Task directions -> Reproduce the part of the items that starts with the line containing "You are a GUI" and runs through the end of the items, both ends included. Leave the pictures out of your answer.

## BEGIN The input

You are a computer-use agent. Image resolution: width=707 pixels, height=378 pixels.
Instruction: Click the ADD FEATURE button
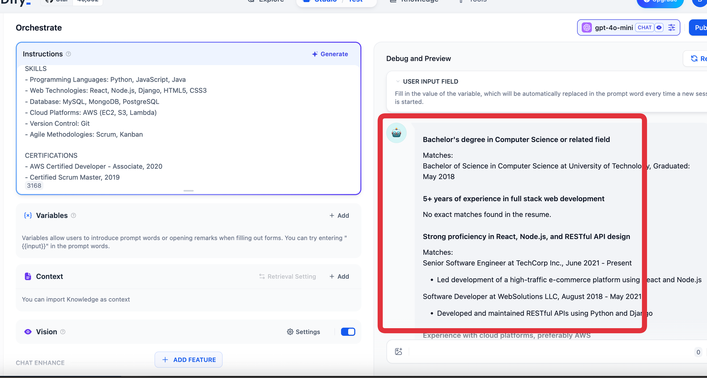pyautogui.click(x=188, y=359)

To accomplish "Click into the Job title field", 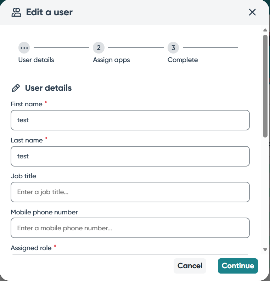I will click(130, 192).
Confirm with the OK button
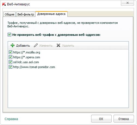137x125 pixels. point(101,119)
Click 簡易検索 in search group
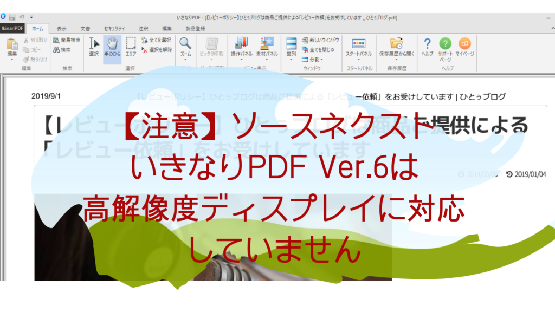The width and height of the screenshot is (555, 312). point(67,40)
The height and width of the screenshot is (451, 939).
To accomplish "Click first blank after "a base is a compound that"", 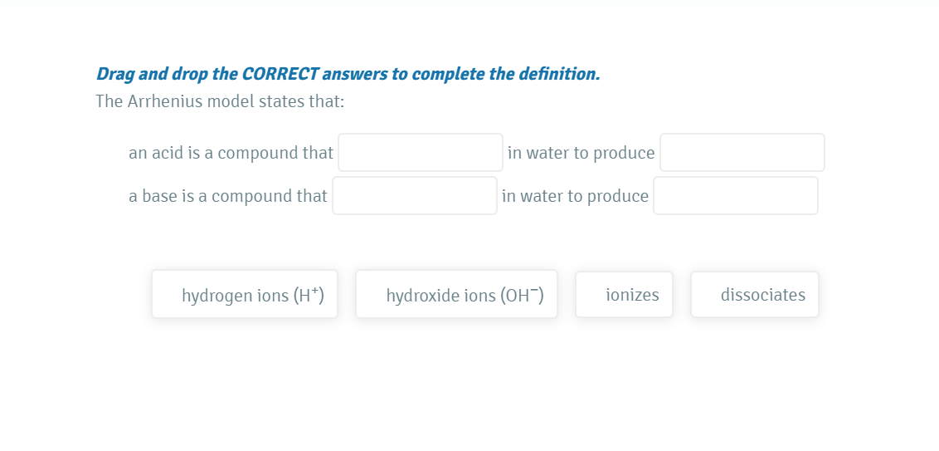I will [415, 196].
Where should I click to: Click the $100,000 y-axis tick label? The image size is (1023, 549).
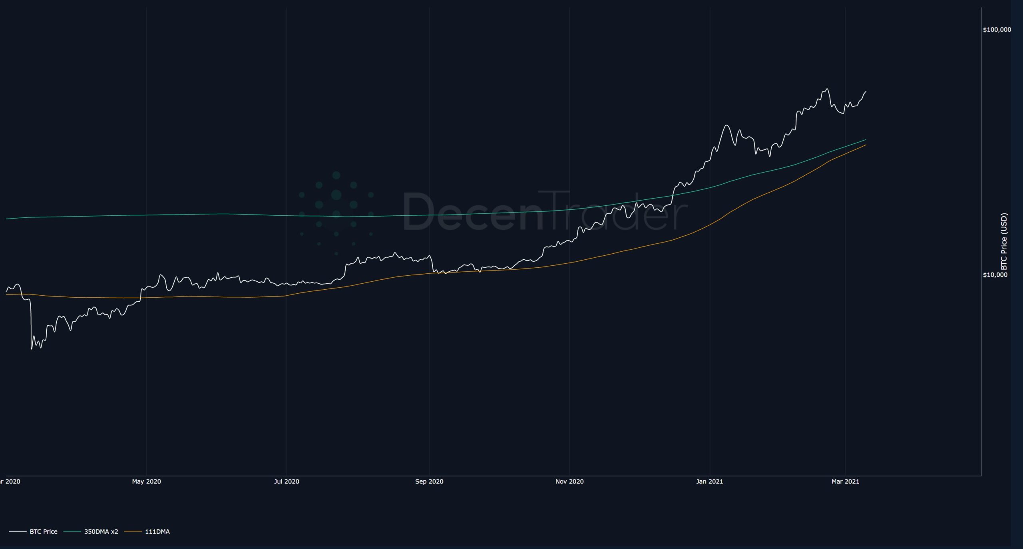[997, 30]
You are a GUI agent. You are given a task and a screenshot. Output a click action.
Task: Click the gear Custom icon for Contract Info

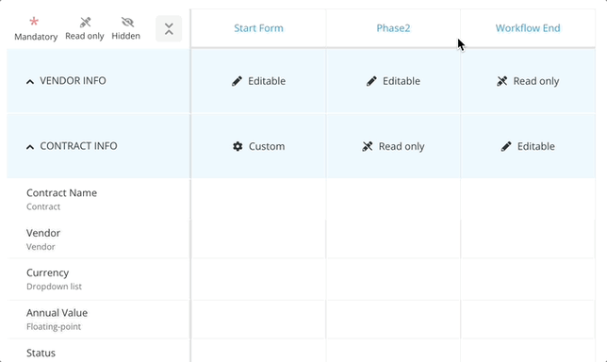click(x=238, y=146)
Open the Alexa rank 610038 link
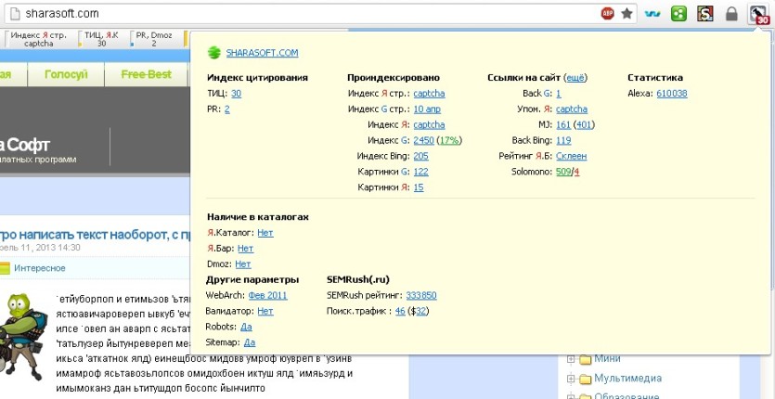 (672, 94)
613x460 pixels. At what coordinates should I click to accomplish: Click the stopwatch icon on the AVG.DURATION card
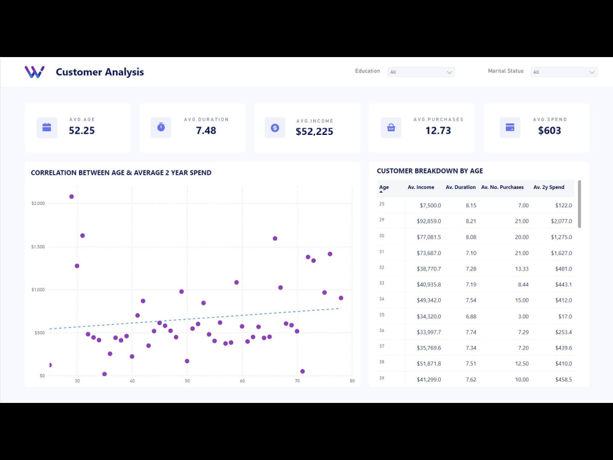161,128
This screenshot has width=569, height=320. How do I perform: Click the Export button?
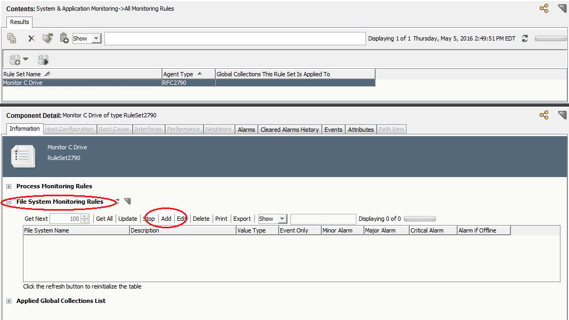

## END The input

Response below ->
You are a GUI agent. You are given a task and a screenshot. Output a click action.
Task: Click the gear Custom icon for Contract Info

click(x=238, y=146)
Open the Alexa rank 610038 link
 (672, 94)
613x460 pixels. At what coordinates should I click to accomplish: Click the stopwatch icon on the AVG.DURATION card
161,128
This screenshot has width=569, height=320. How do I perform: Click the Export button?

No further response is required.